# YOUR INSTRUCTIONS
Reproduce the lines below exactly. Begin with the first, end with the line containing "The width and height of the screenshot is (1106, 541).", and leave out the pictures.
*** Opening ENTRIES PROVIDED ***
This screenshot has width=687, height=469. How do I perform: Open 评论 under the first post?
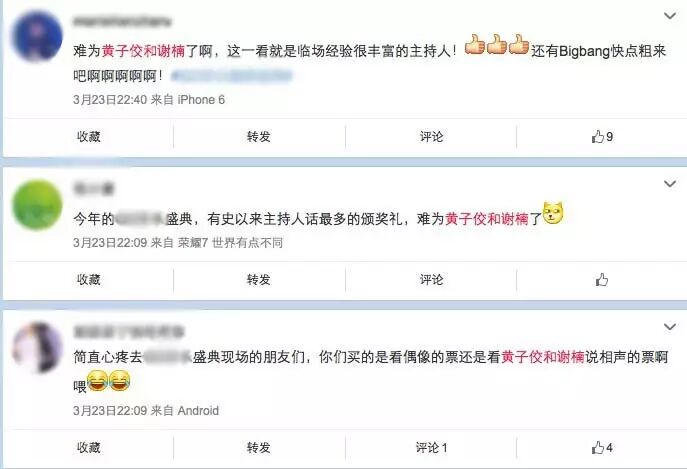(x=432, y=137)
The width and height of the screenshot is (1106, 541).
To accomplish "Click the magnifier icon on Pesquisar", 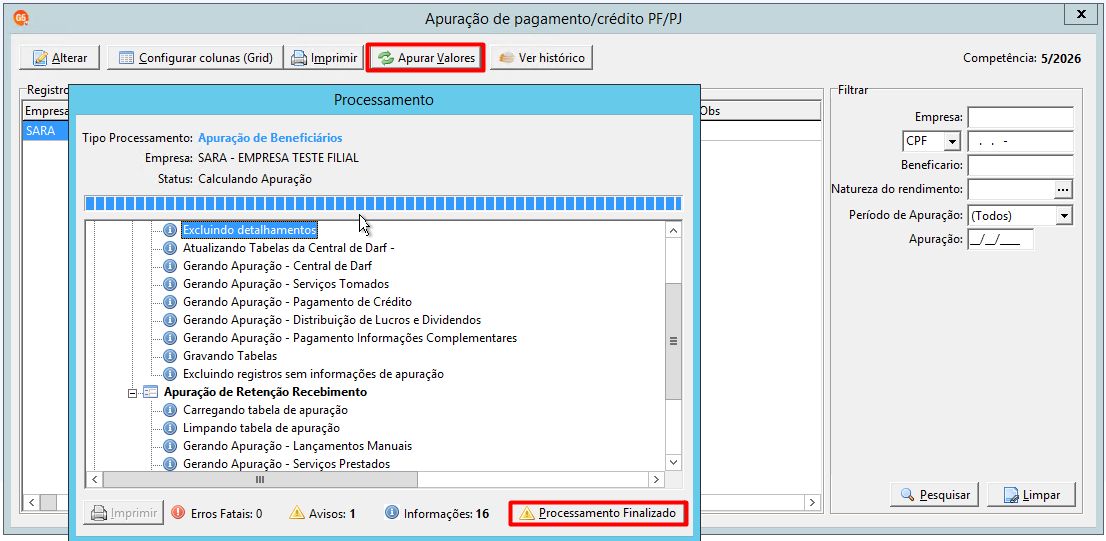I will [x=908, y=494].
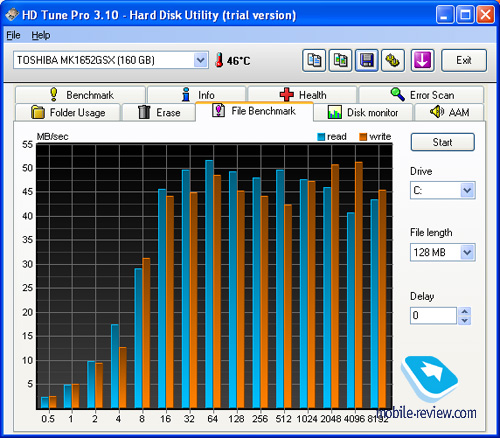
Task: Switch to the Folder Usage tab
Action: point(68,112)
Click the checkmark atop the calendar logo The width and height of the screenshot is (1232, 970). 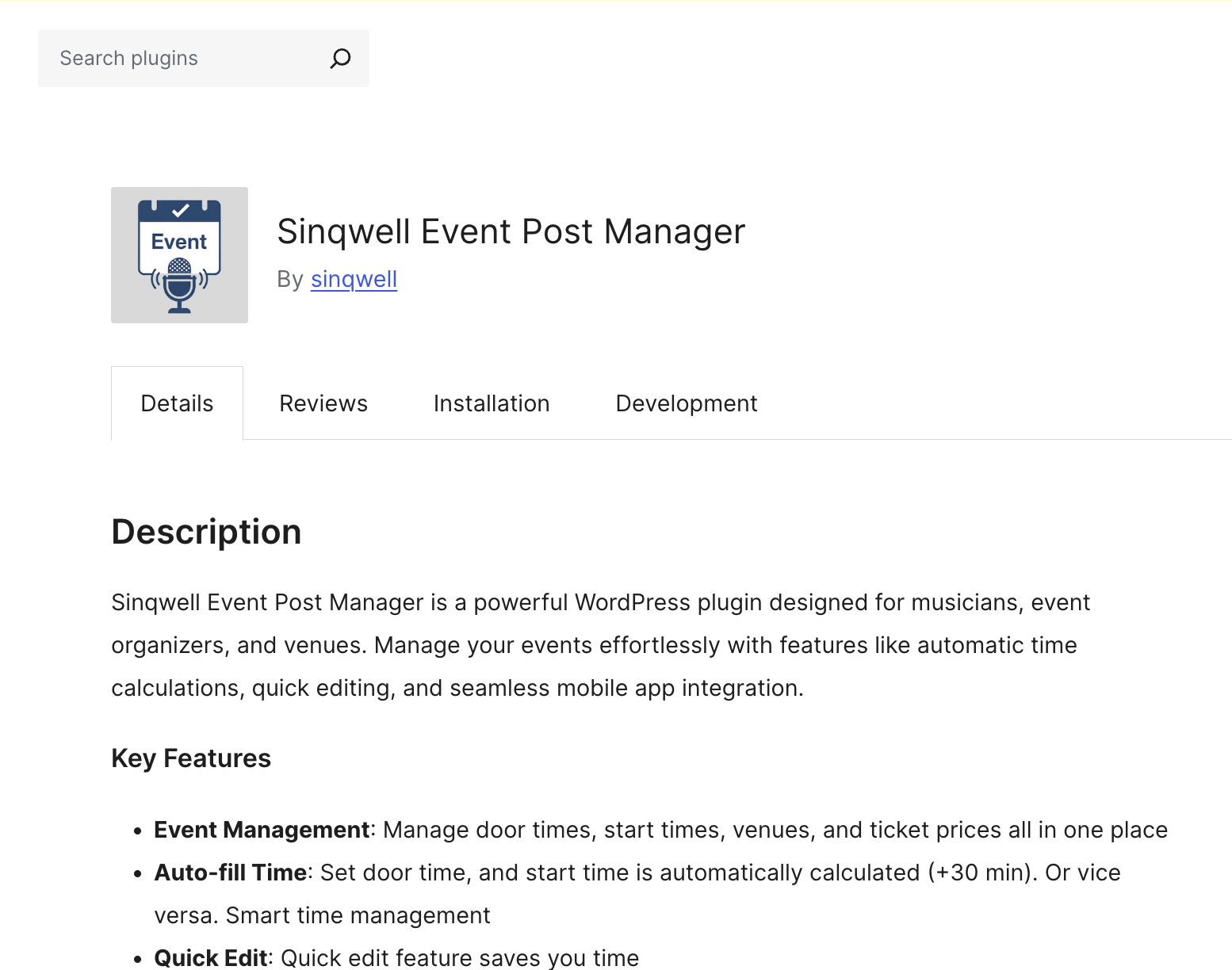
*** Closing ENTRIES PROVIDED ***
# ANSWER BOX
This screenshot has width=687, height=469. How do I perform: Open 评论 under the first post?
(x=432, y=137)
The width and height of the screenshot is (1106, 541).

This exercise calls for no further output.